За четыре с лишним года, прошедшие с тех пор, когда Гумилев впервые появился в этих местах, городок Дире-Дауа, возникший в начале XX века как транспортный узел эфиопской магистрали, существенно разросся, особенно в своей европейской части, утопавшей в рощах мимоз. Гумилев и Сверчков наняли слуг-проводников, записав их и их поручителей у городского судьи. До древнего мусульманского Харрара от Дире-Дауа было пять-шесть часов пути на верховых мулах, и путешественники, оставив багаж в местной гостинице, отправились туда налегке утром 2 (15) мая: «По дороге ехали десятки абиссинцев, проходили данакили, галласские женщины с отвислой голой грудью несли в город вязанки дров и травы. Длинные цепи верблюдов, связанных между собой за морды и хвосты, словно нанизанные на нитку забавные четки, проходя, пугали наших мулов… Дорога напоминала рай на хороших русских лубках: неестественно зеленая трава, слишком раскидистые ветви деревьев, большие разноцветные птицы и стада коз по откосам гор. Воздух мягкий, прозрачный и словно пронизанный крупинками золота. Сильный и сладкий запах цветов. И только странно дисгармонируют со всем окружающим черные люди, словно грешники, гуляющие в раю, по какой-нибудь еще не созданной легенде».

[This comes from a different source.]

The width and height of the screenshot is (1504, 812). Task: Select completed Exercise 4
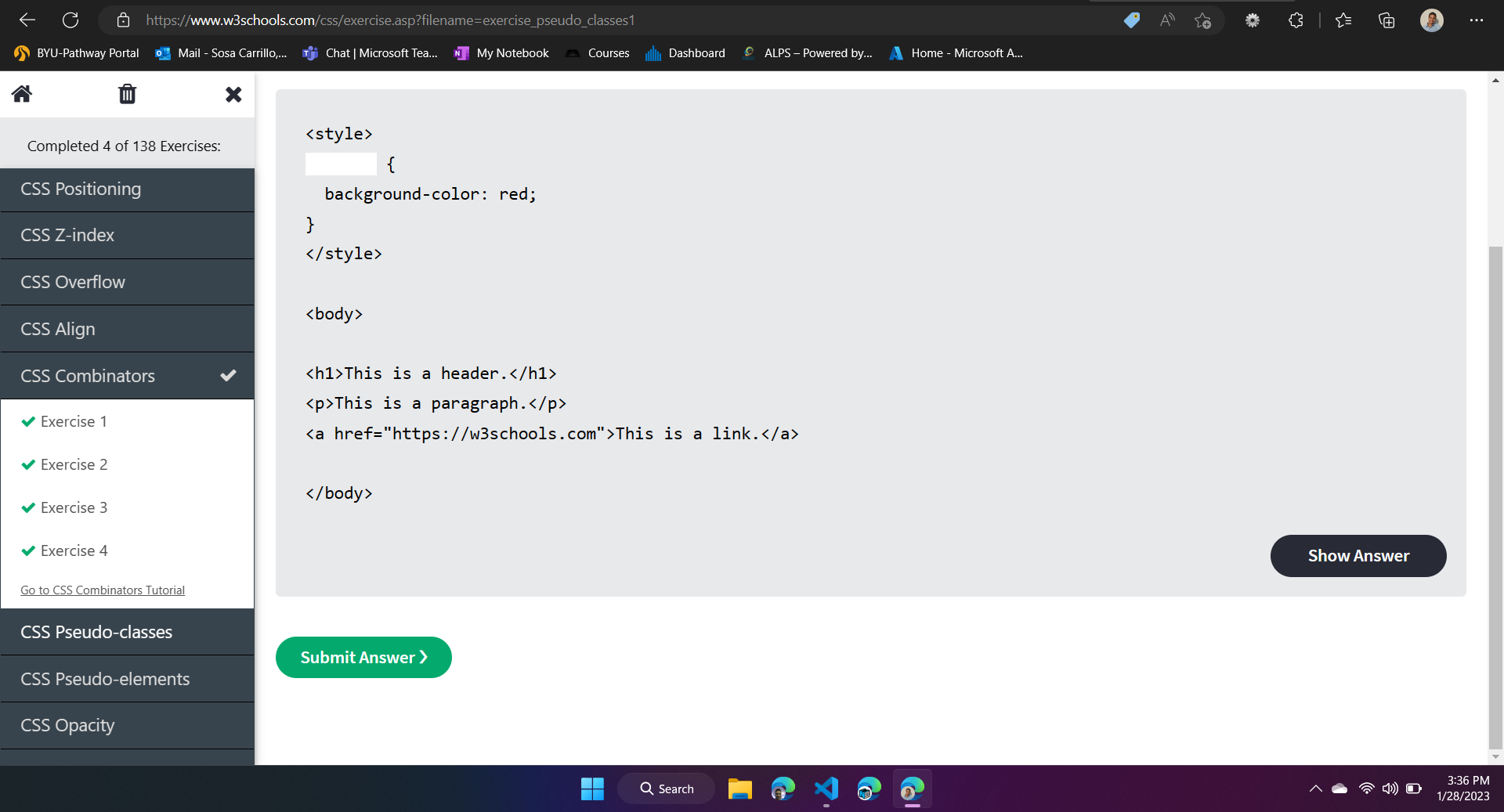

Исламская твердыня Восточной Африки город Харрар был основан в X веке и до конца XIX столетия являлся столицей Харрарского эмирата, противостоящего нагорным христианским царствам. Впрочем, последние эмиры утратили былое могущество, и власть их ограничивалась только самим Харраром и его ближайшими окрестностями. В 1875 году город захватили египтяне, а в 1887 году он перешел победоносным войскам Менелика II, железной рукой утверждавшего тогда имперское единство на всей территории Абиссинии. Правителями новой провинции стали суровые сподвижники Менелика – рас (князь) Макконен, раздвинувший границы до страны Галла на Западе и Данакильской пустыни на юго-востоке, и наследовавший ему дедъязмаг (граф) Балча, драконовскими законами принуждавший хитрых, вероломных и сластолюбивых харраритов к повиновению и кротости. Впрочем, ко времени появления Гумилева в Абиссинии свирепый Балча, поссорившийся с метрополией, был отправлен на далекий юг, а на его место сел юный дедъязмаг Тафари Макконен, сын покойного князя-завоевателя. В отличие от отца, он имел кроткий нрав и склонность к просвещению[344]. При нем в Харраре даже появился собственный постоянный театр, где давали спектакли актеры индийской труппы, полюбившейся новому наместнику.